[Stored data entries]
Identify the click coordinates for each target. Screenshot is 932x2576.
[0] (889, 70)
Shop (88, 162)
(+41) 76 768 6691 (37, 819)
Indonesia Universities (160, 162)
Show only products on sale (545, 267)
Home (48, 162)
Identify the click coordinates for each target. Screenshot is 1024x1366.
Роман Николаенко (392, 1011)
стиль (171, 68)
* * *
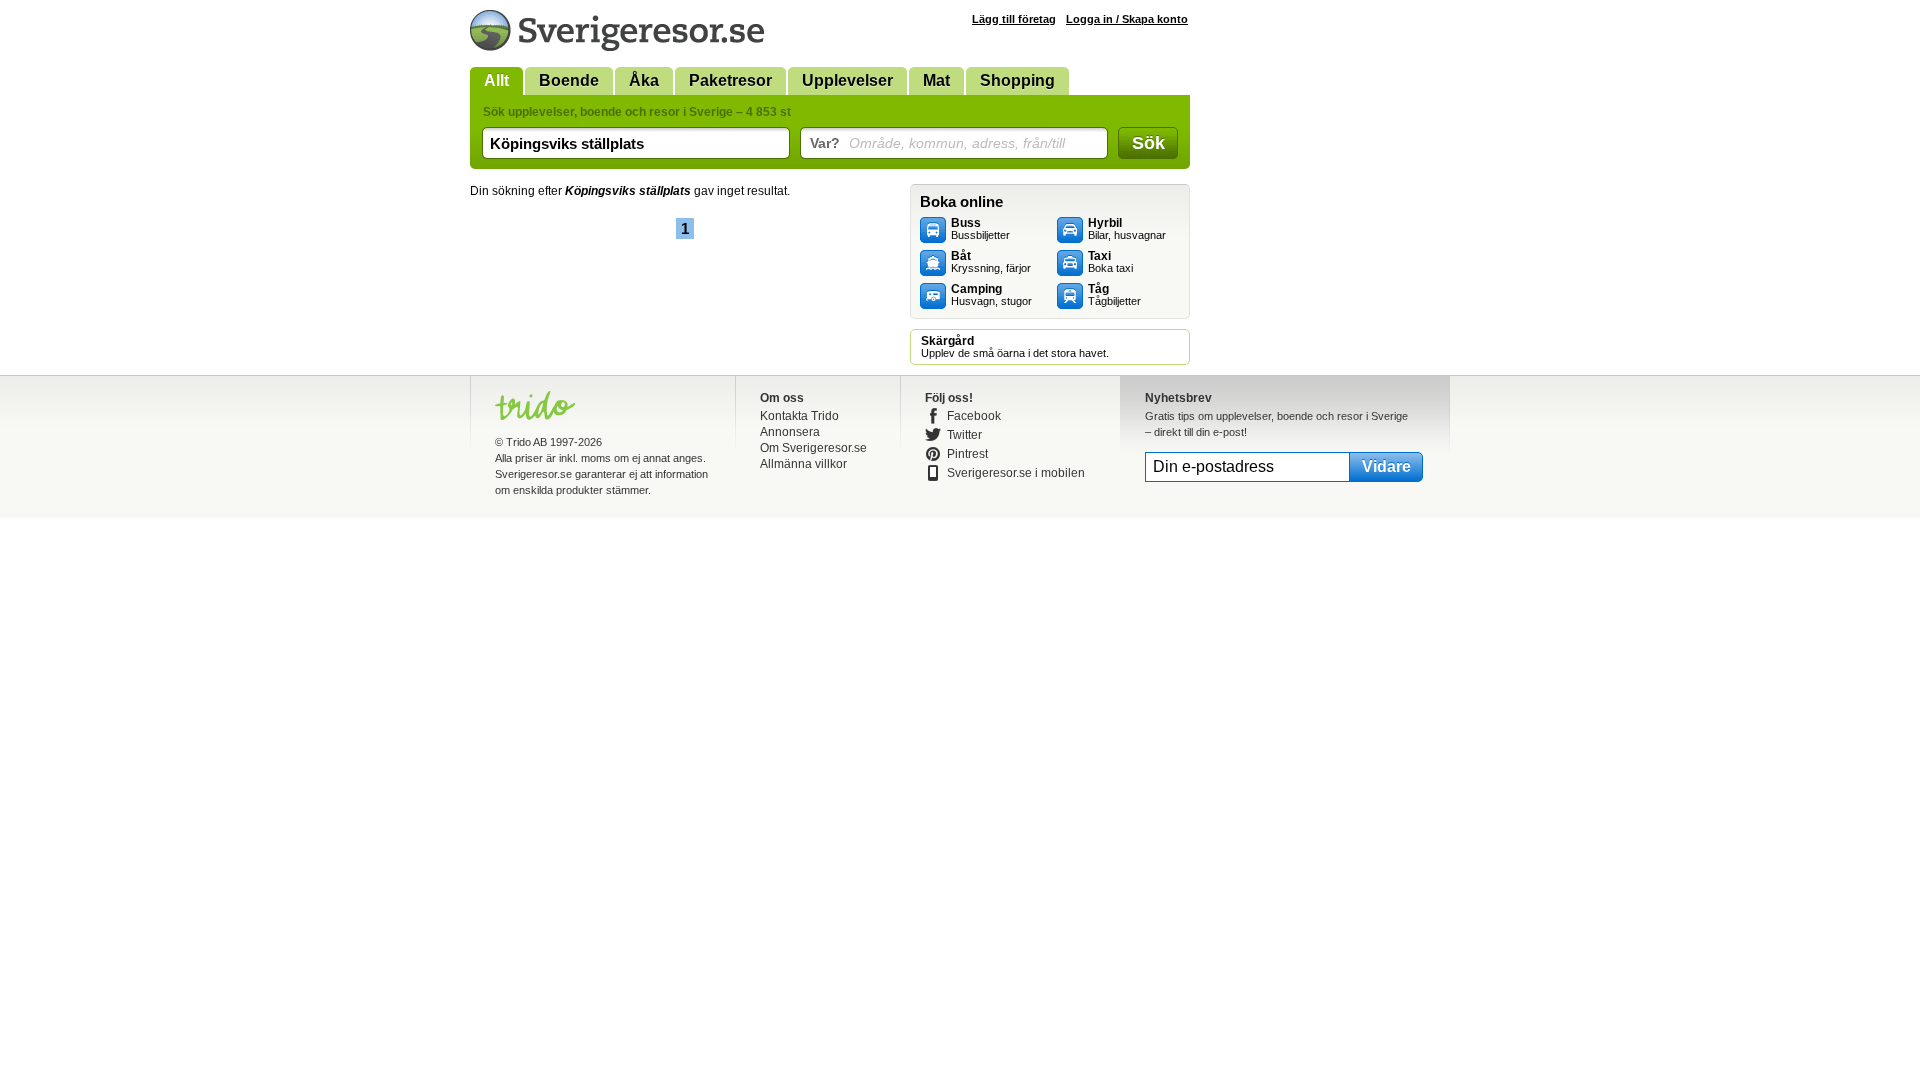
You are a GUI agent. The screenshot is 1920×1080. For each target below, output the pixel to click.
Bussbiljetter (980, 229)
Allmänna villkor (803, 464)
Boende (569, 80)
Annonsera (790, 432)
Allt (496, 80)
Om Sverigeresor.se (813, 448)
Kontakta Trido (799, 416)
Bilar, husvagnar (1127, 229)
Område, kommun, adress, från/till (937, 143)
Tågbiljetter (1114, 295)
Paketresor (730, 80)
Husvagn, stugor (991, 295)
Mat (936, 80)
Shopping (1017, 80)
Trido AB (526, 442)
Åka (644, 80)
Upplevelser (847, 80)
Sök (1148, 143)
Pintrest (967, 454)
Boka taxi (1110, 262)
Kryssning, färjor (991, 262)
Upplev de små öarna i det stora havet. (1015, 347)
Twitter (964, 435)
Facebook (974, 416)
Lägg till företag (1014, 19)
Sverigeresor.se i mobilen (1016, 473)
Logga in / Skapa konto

Aim of the exercise: Go through the entries and return each line where the word "coordinates" appears.

Reply:
Identify the click coordinates for each target. Screenshot is 932x2576.
Identify the click coordinates for each target. Screenshot is 1024x1366.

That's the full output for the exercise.